Switch "midpoint" to "central point" in the listing below, and write out every line again with nothing else changed.

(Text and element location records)
┄┄┄┄┄┄
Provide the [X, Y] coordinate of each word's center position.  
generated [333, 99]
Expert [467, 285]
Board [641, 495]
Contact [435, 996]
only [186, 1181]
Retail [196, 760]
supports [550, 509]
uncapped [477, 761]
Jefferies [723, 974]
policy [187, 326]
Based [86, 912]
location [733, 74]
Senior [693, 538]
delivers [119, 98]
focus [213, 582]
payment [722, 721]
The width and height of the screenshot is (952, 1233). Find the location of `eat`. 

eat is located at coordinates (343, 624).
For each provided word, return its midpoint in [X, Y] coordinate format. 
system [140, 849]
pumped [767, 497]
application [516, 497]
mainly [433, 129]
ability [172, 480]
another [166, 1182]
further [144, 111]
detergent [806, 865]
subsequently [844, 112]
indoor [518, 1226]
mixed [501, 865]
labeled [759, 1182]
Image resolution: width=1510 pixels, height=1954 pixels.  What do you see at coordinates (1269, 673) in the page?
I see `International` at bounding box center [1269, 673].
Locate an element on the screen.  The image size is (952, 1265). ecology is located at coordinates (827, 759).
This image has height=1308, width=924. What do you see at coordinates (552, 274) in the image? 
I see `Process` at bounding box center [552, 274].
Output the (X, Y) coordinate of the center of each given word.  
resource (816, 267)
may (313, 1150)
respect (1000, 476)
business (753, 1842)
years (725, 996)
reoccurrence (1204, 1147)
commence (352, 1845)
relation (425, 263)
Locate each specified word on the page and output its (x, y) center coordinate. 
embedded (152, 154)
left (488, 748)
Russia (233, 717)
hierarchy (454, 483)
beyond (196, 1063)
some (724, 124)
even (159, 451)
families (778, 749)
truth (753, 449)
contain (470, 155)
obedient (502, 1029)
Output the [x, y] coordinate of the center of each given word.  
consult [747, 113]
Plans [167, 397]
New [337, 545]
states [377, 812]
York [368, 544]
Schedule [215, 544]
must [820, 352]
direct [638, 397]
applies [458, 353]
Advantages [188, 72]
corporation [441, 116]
┄┄┄┄┄┄
WRITTEN SOLUTION
Provide the [X, Y] coordinate of each word's center position.  
generated [333, 99]
Expert [467, 285]
Board [641, 495]
Contact [435, 996]
only [186, 1181]
Retail [196, 760]
supports [550, 509]
uncapped [477, 761]
Jefferies [723, 974]
policy [187, 326]
Based [86, 912]
location [733, 74]
Senior [693, 538]
delivers [119, 98]
focus [213, 582]
payment [722, 721]
The width and height of the screenshot is (952, 1233). Find the location of `eat`. 

eat is located at coordinates (343, 624).
For each provided word, return its central point in [X, Y] coordinate format. 
system [140, 849]
pumped [767, 497]
application [516, 497]
mainly [433, 129]
ability [172, 480]
another [166, 1182]
further [144, 111]
detergent [806, 865]
subsequently [844, 112]
indoor [518, 1226]
mixed [501, 865]
labeled [759, 1182]
Image resolution: width=1510 pixels, height=1954 pixels.  What do you see at coordinates (1269, 673) in the page?
I see `International` at bounding box center [1269, 673].
Locate an element on the screen.  The image size is (952, 1265). ecology is located at coordinates (827, 759).
This image has height=1308, width=924. What do you see at coordinates (552, 274) in the image? 
I see `Process` at bounding box center [552, 274].
Output the (X, Y) coordinate of the center of each given word.  
resource (816, 267)
may (313, 1150)
respect (1000, 476)
business (753, 1842)
years (725, 996)
reoccurrence (1204, 1147)
commence (352, 1845)
relation (425, 263)
Locate each specified word on the page and output its (x, y) center coordinate. 
embedded (152, 154)
left (488, 748)
Russia (233, 717)
hierarchy (454, 483)
beyond (196, 1063)
some (724, 124)
even (159, 451)
families (778, 749)
truth (753, 449)
contain (470, 155)
obedient (502, 1029)
Output the [x, y] coordinate of the center of each given word.  
consult [747, 113]
Plans [167, 397]
New [337, 545]
states [377, 812]
York [368, 544]
Schedule [215, 544]
must [820, 352]
direct [638, 397]
applies [458, 353]
Advantages [188, 72]
corporation [441, 116]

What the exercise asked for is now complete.